Exercise details:
Starting at the top of the entries, restate word for word each line up to and including the one with "MBO in der Abendschau (247, 463)".

Stored data
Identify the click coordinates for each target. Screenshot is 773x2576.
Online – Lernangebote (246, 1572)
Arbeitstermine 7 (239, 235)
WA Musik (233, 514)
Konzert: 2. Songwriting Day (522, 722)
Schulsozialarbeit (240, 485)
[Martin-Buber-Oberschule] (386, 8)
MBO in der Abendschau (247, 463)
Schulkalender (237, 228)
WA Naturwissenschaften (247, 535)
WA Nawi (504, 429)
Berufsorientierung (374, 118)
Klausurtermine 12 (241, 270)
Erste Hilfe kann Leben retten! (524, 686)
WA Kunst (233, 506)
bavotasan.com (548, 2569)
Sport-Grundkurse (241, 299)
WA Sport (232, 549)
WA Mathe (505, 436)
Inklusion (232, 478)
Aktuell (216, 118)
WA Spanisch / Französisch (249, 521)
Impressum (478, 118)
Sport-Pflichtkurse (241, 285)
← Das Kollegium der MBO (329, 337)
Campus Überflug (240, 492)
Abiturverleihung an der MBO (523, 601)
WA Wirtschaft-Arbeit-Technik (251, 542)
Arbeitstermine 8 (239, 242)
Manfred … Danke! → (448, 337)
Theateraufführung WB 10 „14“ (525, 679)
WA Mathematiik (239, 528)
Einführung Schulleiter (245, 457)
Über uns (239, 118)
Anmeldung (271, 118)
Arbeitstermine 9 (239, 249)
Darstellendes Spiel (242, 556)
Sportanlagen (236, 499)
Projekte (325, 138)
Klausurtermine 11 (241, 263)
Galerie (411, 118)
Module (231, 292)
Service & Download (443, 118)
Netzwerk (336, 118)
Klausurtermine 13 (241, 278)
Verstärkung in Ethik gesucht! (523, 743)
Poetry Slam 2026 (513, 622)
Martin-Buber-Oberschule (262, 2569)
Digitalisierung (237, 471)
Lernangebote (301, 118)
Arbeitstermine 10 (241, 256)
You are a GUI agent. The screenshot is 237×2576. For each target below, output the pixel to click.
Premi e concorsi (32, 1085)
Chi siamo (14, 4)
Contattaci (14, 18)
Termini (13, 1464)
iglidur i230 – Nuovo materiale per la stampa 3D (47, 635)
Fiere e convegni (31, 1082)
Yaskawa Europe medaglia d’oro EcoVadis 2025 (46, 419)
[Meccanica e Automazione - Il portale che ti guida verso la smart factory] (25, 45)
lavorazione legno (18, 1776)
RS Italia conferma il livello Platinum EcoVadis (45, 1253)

Reply:
Identify the click coordinates for each target. Screenshot is 773x2576.
Online – Lernangebote (246, 1572)
Arbeitstermine 7 (239, 235)
WA Musik (233, 514)
Konzert: 2. Songwriting Day (522, 722)
Schulsozialarbeit (240, 485)
[Martin-Buber-Oberschule] (386, 8)
MBO in der Abendschau (247, 463)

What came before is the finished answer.